## Given data:
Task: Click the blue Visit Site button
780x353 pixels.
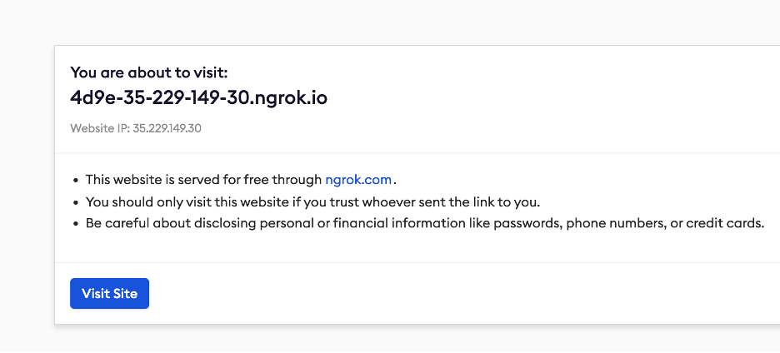Action: tap(109, 293)
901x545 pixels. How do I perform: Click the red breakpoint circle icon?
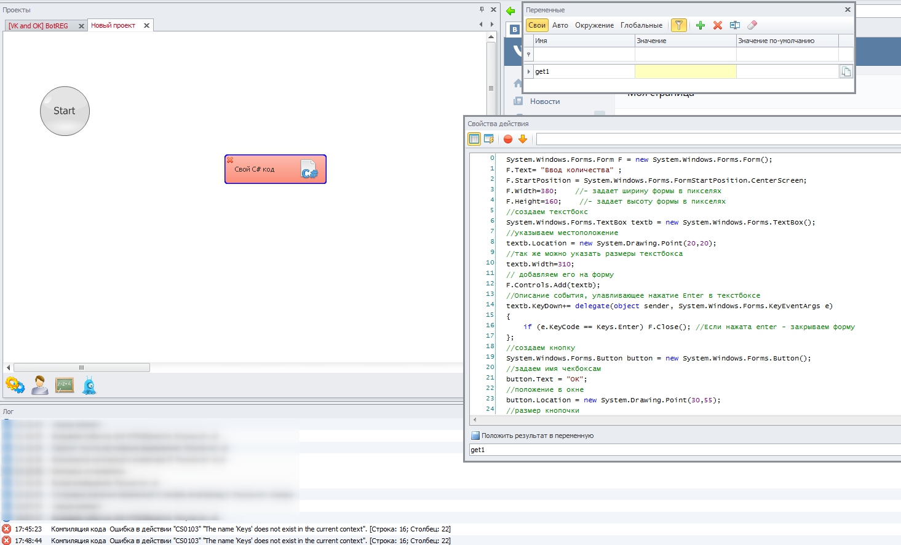[508, 139]
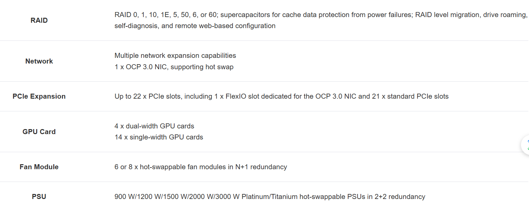Select the GPU Card row heading

(39, 132)
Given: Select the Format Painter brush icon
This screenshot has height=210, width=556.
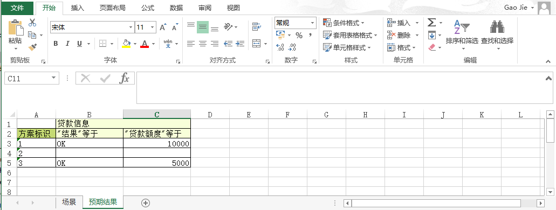Looking at the screenshot, I should click(32, 47).
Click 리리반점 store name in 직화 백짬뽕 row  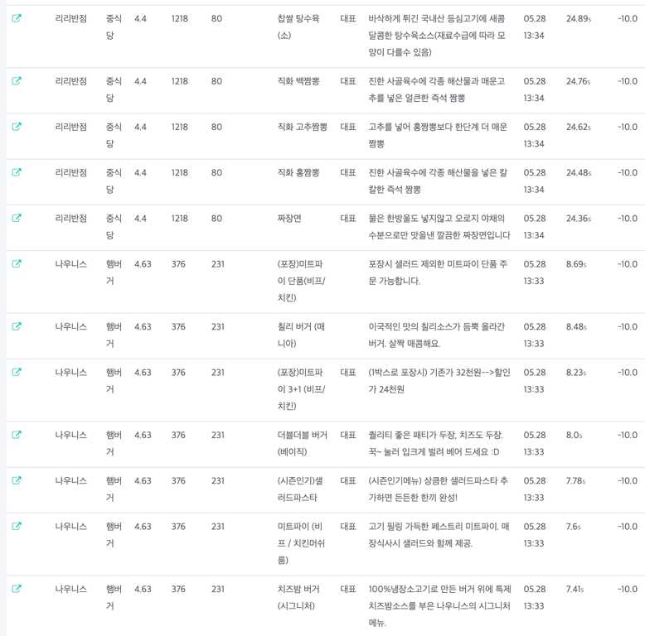click(71, 81)
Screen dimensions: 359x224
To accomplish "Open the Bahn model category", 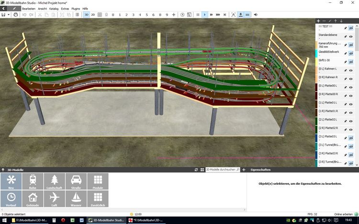I will pos(33,181).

## Exercise aim:
Omit the pictures, then repeat exactly each line from the beginning of the listing through the line with "Given: Select the Format Painter brush icon".

## Reply to the exercise:
Task: Click the blue Visit Site button
780x353 pixels.
Action: tap(109, 293)
901x545 pixels. How do I perform: Click the red breakpoint circle icon?
[508, 139]
Select the GPU Card row heading

(39, 132)
Given: Select the Format Painter brush icon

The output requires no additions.